Did the military judge err in providing the court members a mistake of fact instruction for the specific intent crime of larceny that required the appellant’s mistake to be both 'honest and reasonable' instead of just 'honest'?


Opinions:

Majority - Judge Sullivan

Yes, the military judge erred. For a specific intent crime like larceny, a mistake of fact need only be honest to serve as a defense if it negates the required mens rea. The offense of larceny under Article 121 requires a specific intent to permanently deprive the owner of property, and an honest belief in one's authority to dispose of that property directly negates this intent. The military judge incorrectly reasoned that the appellant's mistake related only to a general intent element of the crime ('wrongfulness'), rather than to the specific intent to steal. This error was prejudicial because it lowered the government's burden of proof and the prosecutor explicitly argued that the appellant's mistake was unreasonable, creating a high probability the members convicted on that improper basis.
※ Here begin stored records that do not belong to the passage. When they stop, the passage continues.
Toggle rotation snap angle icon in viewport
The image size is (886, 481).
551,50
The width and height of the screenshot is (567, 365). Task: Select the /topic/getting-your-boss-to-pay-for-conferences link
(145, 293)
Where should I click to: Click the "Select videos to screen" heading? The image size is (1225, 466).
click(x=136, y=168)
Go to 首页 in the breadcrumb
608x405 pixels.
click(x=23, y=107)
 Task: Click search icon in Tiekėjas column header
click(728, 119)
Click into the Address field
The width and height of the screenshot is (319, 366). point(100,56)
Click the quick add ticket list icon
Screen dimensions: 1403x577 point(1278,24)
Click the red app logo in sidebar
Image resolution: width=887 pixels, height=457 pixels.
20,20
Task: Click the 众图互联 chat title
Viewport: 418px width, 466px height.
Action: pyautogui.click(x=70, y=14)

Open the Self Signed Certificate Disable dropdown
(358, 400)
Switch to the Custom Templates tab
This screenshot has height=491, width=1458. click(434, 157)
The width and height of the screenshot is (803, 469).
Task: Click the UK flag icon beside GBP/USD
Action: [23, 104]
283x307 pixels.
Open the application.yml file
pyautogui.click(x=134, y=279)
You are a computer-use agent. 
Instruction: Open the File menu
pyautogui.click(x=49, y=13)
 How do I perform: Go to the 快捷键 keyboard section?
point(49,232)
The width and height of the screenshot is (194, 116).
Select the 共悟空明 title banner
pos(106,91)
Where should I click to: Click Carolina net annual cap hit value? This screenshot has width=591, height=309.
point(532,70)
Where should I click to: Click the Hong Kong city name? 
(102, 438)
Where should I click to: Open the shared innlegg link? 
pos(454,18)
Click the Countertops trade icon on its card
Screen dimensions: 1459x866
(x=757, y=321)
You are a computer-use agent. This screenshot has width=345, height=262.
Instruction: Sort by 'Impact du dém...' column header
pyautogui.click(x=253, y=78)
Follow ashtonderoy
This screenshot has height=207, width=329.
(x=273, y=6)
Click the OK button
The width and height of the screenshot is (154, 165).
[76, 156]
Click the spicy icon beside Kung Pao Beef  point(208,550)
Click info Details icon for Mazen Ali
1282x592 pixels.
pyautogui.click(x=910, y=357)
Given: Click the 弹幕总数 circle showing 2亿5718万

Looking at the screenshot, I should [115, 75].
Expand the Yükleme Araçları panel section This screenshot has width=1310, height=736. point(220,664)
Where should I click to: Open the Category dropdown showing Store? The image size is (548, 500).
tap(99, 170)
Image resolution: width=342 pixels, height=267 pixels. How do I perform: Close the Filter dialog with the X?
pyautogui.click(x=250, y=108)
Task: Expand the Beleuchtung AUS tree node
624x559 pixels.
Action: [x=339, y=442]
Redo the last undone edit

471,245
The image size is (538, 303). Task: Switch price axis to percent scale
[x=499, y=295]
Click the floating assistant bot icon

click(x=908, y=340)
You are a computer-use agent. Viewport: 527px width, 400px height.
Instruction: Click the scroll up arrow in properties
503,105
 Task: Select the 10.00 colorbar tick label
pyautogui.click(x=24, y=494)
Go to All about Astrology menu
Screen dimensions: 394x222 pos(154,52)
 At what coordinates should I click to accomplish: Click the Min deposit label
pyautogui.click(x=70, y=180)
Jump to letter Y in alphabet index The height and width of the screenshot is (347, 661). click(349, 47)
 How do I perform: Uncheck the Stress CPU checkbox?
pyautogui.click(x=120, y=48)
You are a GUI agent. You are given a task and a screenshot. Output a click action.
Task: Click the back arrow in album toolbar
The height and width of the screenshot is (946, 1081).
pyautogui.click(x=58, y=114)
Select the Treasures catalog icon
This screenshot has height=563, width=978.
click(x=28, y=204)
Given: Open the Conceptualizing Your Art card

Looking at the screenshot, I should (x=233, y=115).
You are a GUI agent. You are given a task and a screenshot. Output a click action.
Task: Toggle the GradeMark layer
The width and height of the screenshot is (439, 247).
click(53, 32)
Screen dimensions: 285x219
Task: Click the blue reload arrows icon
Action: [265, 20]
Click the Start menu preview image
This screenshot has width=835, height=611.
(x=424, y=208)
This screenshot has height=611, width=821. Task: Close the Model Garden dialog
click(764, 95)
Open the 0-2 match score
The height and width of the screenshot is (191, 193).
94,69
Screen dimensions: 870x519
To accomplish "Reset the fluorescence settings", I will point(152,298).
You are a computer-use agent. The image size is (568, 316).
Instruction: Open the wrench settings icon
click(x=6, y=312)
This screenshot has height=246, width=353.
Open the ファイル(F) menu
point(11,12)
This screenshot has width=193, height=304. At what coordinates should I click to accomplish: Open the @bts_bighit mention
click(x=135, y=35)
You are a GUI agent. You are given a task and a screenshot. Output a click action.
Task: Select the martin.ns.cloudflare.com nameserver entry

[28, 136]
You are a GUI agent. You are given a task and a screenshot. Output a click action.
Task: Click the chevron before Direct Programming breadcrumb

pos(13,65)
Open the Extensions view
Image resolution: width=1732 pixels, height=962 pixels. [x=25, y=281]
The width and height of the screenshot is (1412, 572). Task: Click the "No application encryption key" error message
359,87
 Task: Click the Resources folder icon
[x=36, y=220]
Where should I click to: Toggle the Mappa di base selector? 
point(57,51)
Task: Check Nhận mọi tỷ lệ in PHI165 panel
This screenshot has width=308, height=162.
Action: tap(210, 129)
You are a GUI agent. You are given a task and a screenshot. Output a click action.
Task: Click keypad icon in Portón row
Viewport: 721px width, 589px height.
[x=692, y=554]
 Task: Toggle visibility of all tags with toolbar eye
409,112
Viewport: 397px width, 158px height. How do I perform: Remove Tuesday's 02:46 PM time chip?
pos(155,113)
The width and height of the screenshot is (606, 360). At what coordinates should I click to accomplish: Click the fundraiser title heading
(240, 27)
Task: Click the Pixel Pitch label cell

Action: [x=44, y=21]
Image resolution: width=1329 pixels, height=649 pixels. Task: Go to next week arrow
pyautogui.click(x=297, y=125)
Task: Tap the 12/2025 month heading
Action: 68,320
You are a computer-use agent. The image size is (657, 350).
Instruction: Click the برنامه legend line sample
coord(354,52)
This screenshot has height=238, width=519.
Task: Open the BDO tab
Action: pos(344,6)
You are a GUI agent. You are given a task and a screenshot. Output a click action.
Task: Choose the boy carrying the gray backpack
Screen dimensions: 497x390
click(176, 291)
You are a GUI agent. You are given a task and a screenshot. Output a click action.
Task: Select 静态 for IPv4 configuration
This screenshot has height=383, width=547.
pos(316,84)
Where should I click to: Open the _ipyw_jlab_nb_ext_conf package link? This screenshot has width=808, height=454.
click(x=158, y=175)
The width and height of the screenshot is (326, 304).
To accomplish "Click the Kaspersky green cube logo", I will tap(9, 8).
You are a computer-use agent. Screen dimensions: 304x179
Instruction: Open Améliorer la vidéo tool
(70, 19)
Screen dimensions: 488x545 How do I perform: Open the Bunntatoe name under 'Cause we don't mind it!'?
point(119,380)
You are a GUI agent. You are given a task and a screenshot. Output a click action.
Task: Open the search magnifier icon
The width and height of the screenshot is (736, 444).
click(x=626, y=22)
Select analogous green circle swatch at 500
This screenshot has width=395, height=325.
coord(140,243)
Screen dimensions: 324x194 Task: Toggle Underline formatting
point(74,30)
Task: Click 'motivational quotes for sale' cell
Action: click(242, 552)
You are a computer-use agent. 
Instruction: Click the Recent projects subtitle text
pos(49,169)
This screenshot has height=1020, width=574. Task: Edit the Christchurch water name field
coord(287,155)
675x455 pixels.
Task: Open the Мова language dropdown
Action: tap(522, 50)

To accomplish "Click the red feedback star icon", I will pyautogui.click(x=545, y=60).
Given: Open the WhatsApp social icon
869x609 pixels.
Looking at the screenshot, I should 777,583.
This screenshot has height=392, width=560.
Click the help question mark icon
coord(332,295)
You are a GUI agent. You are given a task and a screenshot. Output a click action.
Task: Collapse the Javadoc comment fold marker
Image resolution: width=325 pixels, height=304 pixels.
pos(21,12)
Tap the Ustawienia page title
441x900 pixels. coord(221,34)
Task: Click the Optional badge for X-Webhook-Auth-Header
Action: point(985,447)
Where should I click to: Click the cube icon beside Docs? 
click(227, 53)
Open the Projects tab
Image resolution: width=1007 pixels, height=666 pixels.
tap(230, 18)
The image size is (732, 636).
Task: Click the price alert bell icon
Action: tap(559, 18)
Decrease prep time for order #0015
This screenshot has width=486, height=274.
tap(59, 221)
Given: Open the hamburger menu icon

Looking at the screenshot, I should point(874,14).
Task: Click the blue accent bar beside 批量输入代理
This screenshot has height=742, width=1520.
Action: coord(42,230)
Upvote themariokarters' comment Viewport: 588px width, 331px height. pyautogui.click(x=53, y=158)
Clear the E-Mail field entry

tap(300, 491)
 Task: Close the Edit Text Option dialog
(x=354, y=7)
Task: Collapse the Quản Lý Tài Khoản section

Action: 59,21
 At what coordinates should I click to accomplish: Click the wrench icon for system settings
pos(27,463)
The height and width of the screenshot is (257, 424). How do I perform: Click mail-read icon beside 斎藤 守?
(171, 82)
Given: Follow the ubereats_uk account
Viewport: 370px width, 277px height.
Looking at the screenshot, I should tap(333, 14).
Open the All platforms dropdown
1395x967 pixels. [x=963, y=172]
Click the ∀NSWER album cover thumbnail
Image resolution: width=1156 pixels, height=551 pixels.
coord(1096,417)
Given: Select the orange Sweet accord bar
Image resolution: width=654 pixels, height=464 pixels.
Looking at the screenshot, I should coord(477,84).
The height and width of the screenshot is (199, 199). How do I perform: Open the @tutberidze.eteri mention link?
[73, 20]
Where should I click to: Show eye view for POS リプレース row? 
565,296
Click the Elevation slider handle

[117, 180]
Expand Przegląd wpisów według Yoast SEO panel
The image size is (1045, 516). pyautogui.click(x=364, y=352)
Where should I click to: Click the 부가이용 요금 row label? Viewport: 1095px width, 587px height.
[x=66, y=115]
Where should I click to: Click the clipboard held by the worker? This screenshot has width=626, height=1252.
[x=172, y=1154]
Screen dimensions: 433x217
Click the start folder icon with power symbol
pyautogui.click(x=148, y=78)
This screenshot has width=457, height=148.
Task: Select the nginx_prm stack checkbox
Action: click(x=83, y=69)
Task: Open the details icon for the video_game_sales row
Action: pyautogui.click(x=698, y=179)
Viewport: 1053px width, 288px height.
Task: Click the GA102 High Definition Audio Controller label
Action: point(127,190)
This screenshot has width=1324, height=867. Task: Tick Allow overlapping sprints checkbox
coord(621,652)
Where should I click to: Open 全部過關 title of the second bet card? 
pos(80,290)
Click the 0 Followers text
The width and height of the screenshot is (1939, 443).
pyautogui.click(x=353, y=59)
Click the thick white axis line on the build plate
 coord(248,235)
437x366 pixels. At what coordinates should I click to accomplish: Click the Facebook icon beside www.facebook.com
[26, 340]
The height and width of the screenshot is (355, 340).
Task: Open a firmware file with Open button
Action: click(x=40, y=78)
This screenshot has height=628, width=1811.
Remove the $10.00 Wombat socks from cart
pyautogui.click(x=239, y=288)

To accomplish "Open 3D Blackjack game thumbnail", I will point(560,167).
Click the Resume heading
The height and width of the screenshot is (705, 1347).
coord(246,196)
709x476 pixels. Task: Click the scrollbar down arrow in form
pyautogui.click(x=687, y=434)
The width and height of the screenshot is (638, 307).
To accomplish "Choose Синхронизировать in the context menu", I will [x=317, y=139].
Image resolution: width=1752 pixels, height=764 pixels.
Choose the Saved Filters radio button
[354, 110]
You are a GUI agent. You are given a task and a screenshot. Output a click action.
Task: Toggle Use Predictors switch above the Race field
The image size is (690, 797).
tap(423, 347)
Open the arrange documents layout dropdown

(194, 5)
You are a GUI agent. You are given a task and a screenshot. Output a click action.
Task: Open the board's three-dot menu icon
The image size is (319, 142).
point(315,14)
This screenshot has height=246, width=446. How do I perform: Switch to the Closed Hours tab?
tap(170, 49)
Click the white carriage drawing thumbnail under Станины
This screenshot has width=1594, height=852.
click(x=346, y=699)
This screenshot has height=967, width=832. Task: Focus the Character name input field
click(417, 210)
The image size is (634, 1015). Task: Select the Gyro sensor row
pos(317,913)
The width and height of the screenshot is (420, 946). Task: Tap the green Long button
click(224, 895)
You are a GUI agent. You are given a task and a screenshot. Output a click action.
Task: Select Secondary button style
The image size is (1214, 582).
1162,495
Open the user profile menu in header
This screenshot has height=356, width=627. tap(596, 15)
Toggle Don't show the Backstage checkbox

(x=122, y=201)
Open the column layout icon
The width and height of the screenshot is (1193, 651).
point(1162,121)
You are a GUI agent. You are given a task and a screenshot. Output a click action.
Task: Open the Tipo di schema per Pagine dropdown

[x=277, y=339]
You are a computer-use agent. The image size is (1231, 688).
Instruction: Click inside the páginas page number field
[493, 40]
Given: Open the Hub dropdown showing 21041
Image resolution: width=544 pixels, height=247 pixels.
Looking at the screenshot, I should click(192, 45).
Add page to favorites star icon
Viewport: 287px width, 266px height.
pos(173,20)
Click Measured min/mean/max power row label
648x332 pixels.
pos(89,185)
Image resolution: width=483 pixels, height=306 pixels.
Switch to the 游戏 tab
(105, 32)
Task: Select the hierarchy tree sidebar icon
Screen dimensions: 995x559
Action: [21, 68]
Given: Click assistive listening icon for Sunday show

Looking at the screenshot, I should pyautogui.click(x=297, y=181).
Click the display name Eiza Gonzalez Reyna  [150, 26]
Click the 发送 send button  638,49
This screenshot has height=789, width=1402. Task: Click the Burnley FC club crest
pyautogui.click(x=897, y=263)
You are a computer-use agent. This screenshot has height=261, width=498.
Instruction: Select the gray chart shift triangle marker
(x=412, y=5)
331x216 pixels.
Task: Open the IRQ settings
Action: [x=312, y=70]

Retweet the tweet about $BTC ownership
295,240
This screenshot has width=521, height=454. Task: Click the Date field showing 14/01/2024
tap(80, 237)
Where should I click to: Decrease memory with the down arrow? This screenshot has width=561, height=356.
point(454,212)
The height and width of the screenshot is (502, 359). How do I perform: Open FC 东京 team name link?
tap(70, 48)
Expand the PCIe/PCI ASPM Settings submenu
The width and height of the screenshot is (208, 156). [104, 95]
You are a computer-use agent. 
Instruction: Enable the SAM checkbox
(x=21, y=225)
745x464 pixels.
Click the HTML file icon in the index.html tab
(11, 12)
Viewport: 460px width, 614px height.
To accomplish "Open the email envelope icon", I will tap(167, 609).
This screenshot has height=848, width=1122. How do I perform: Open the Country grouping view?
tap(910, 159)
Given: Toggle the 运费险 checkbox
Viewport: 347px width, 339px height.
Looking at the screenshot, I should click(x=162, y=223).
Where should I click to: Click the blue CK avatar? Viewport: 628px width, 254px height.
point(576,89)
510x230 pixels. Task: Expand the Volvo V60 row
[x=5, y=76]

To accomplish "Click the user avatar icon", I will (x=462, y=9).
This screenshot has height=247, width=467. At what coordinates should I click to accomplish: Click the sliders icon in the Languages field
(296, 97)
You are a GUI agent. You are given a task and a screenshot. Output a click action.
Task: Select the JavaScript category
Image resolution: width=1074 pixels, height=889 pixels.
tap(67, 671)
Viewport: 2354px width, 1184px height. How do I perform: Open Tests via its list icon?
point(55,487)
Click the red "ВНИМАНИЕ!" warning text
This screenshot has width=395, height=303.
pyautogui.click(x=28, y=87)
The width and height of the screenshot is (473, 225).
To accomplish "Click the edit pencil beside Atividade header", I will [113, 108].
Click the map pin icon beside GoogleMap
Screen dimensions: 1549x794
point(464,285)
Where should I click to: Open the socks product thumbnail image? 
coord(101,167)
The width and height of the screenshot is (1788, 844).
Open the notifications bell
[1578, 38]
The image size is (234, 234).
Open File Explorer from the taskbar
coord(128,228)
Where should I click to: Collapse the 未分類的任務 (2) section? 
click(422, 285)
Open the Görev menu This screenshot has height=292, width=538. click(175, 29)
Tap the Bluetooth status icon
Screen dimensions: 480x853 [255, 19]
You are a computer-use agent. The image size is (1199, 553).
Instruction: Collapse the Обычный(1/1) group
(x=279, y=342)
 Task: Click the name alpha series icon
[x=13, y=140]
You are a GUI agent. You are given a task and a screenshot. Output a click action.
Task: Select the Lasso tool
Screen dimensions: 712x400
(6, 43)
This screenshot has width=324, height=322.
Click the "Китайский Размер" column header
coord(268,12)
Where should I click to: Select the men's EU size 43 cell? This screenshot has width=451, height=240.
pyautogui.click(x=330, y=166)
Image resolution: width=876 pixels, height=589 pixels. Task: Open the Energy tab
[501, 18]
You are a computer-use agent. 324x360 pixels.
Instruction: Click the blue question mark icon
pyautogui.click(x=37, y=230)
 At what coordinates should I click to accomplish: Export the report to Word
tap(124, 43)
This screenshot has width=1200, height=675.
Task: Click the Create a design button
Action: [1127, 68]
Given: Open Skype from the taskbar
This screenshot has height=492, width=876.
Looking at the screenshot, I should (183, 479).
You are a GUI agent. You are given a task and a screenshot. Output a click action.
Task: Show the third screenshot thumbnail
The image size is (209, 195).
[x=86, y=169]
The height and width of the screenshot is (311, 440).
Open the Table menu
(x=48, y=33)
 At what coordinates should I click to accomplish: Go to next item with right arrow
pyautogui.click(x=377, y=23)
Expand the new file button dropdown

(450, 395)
Dissenting - Chief Judge Crawford

No, the military judge did not abuse his discretion. The crime of larceny contains both a general intent element—the 'wrongful taking'—and a specific intent element—the 'intent to permanently deprive.' The appellant's mistake pertained to his authority to take the lenses, which relates to the general intent element of 'wrongful taking.' Therefore, the mistake was required to be both honest and reasonable. Furthermore, any potential error was harmless because the evidence, such as spelling names backwards on order forms, indicates the appellant's mistake was not honest in the first place.


Concurring - Judge Gierke

Yes, the military judge erred in giving the instruction. Larceny has two key elements: a general intent 'wrongful taking' and a specific intent 'to steal' or defraud. The appellant's asserted mistake of fact—that he was authorized to order the lenses—relates to both elements simultaneously. Because the mistake, if believed, would negate the specific intent to defraud the government, the less stringent 'honest mistake' standard must apply. An instruction covering the negation of specific intent would necessarily subsume any issue related to the general intent element, so the 'honest only' instruction should have been given.



Analysis:

This case reaffirms the fundamental principle that a subjective, honest mistake of fact can negate the mens rea for a specific intent crime, regardless of its objective reasonableness. The decision clarifies the application of this defense in crimes with both general and specific intent elements, pushing back against a bifurcated analysis that would apply a stricter standard to the actus reus. By focusing on whether the mistake negates the highest level of intent required by the statute, the court reinforces a crucial protection for defendants, ensuring conviction for specific intent crimes rests on proof of a truly guilty mind, not merely on negligent or unreasonable conduct.